The first scripted words, Neil Armstrong's "one small step for [a] man ... ", famous but also famously unanalysed for years, were not only a mild stumble but also, ultimately, meaningless.
Edwin Eugene "Buzz" Aldrin, who followed him on to the turbid grey dust, spoke next, with quiet spontaneity. "Magnificent desolation" was his hushed, crackled, under-reported verdict on outer space; 38 years later, it seems infinitely the wiser.
When the millennium passed seven years ago, there was a good amount of stocktaking, with much 20/20 hindsight, over the dispiriting contrast between the global euphoria that greeted touchdown - in Lapland, they tended reindeer with transistors frozen to their ears; in Milan, crime fell by two-thirds; everywhere they held their breath and their neighbours' hands in ways unseen since except in movies - and today's desultory regrets and confusions over such promise so unfulfilled.
Gerard DeGroot, professor of modern history at St Andrews University in Scotland, goes far beyond his precise academic remit in bringing us this caustic, absorbing and astute exploration of how and why the dream died: essentially, depressingly, because there was never really a proper dream; or, if there was, it remained at best half-formed.
Since the first gunpowder rocket was launched on the banks of the Bosphorus in 1623, reaching 300m and bringing its inventor gold and fame for the stunt, a simple premise was established: what happened on Earth, what accrued to the rocket men, would ever be more crucial to mankind than what went on in the heavens.
Never more so than during the Cold War. The author, stretching back to the century's earlier and less amorphous wars, shows how the very beginnings of the space race were mired in duplicity, expedience and colliding egos.
America's immediate postwar "rehabilitation" and repatriation of Wernher von Braun and his V2 experts, all far more willing Nazis and far less squeamish about the murderous use of slave labour for rocket research than the usual narrative curves attest, is detailed here with a particularly forensic dispassion.
DeGroot reserves more wit but equal contempt for the "gang of cynics, manipulators, demagogues, tyrants and ... criminals" who later followed the space-race bandwagon on both sides of the Iron Curtain, who saw bread on the table from the circus in the sky.
He shows how both sides struggled and compromised between the dreams of pure science, often fantastical science, and the mundane ability to launch rockets over lengthy stretches of this same Earth simply to kill people.

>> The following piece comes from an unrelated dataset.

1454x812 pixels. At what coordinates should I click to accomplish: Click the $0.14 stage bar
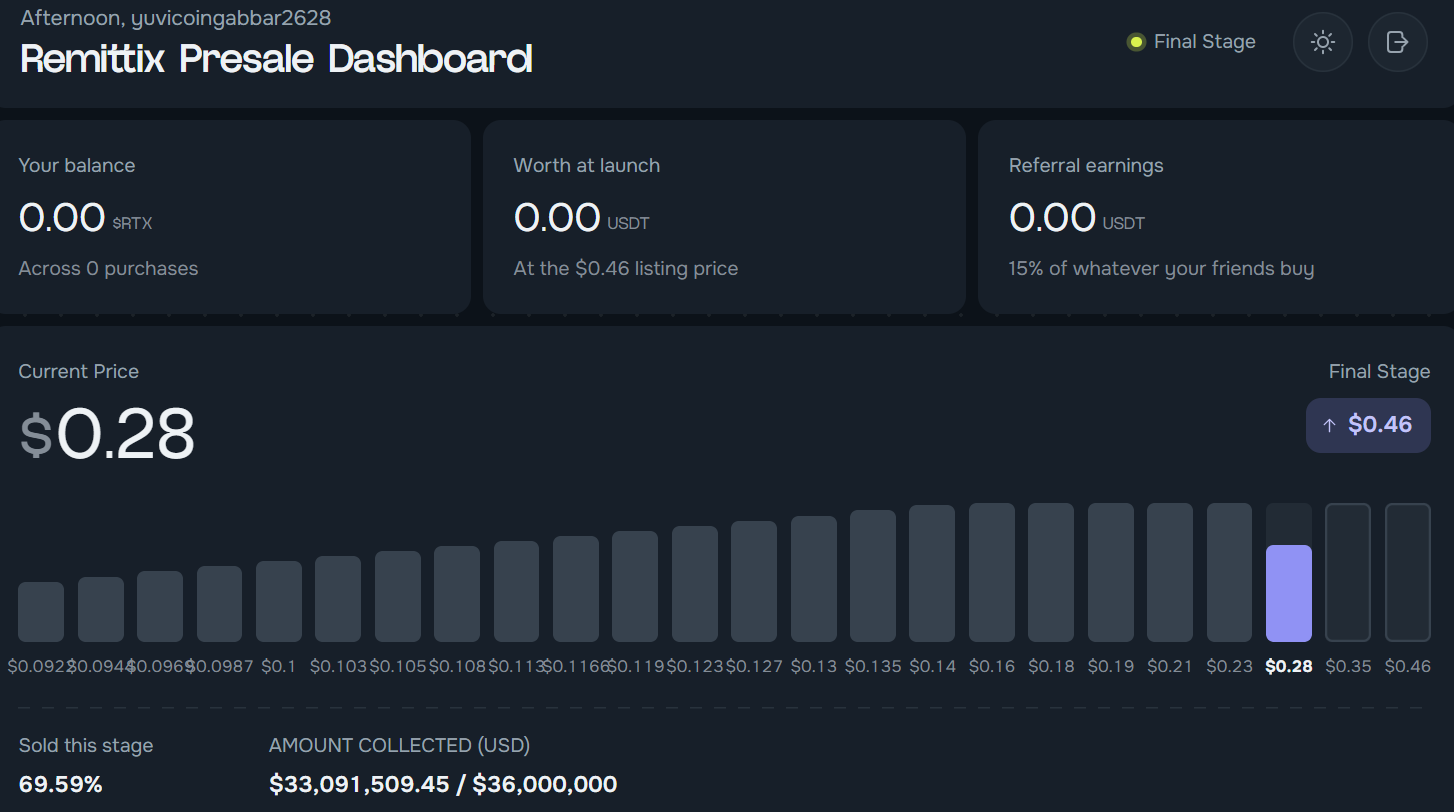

Both warriors and rocketeers needed each other, for money and for expertise; almost always, the compromises were unhappy ones.
He is perhaps at his most serious and valuable when reconstructing America's mood of the times:
* the carefully spun comparisons, swallowed and regurgitated for a decade and more by an alarmingly supine media, of space as an almost Disney-like "Frontierland", there for the starry, stripey conquering - a comparison which, as he points out, always had and always would fail since "exploration was pointless unless commerce followed";
* the almost incalculable shock, hard for us now to understand, of the way in which the news that a chrome ball about 45cm in diameter had rocked the whole of America from complacent postwar technological torpor;
* how the Russians, with little finesse but gargantuan belching rockets, put Sputnik first into orbit and thus so rudely guillotined the smug, innocent early autumn of 1957 in the US, a time which would now seem to have had a similar resonance there to that of our British forebears' memories of that last perfect summer before the First World War.
There is much fun here. The orgies. The cock-ups. The divorce rates. The mad, mad plans: plans to send up the first moon rocket complete with an A-bomb, just to show that America could, yay, Bomb the Moon!; plans to make edible spacecraft so astronauts could last longer until relieved; the millions of dollars spent developing (and marketing) anti-gravity pens which would let ink flow in any environment or heat at any angle. The Russians used pencils.
And the style delights, even though it will infuriate some Americans who have produced lengthier, fuller, more pro-American, less readable versions of the same tale. There is much welcome British cynicism here in DeGroot's careful and verifiable analysis of why the dream, by its very ephemeral nature - its simple lack of anyone, ever, apparently thinking, for almost half a century: Man on moon. Great. And then what do we do? - was doomed.
And the more you read of this dry, wise, timely book, of everything that went wrong and everything else that so infinitesimally just didn't, the more miraculous mankind, and its luck, and its adaptability, begin to seem.
Never mind, yet, the heavens. "The truth isn't out there," he concludes. "It's right here."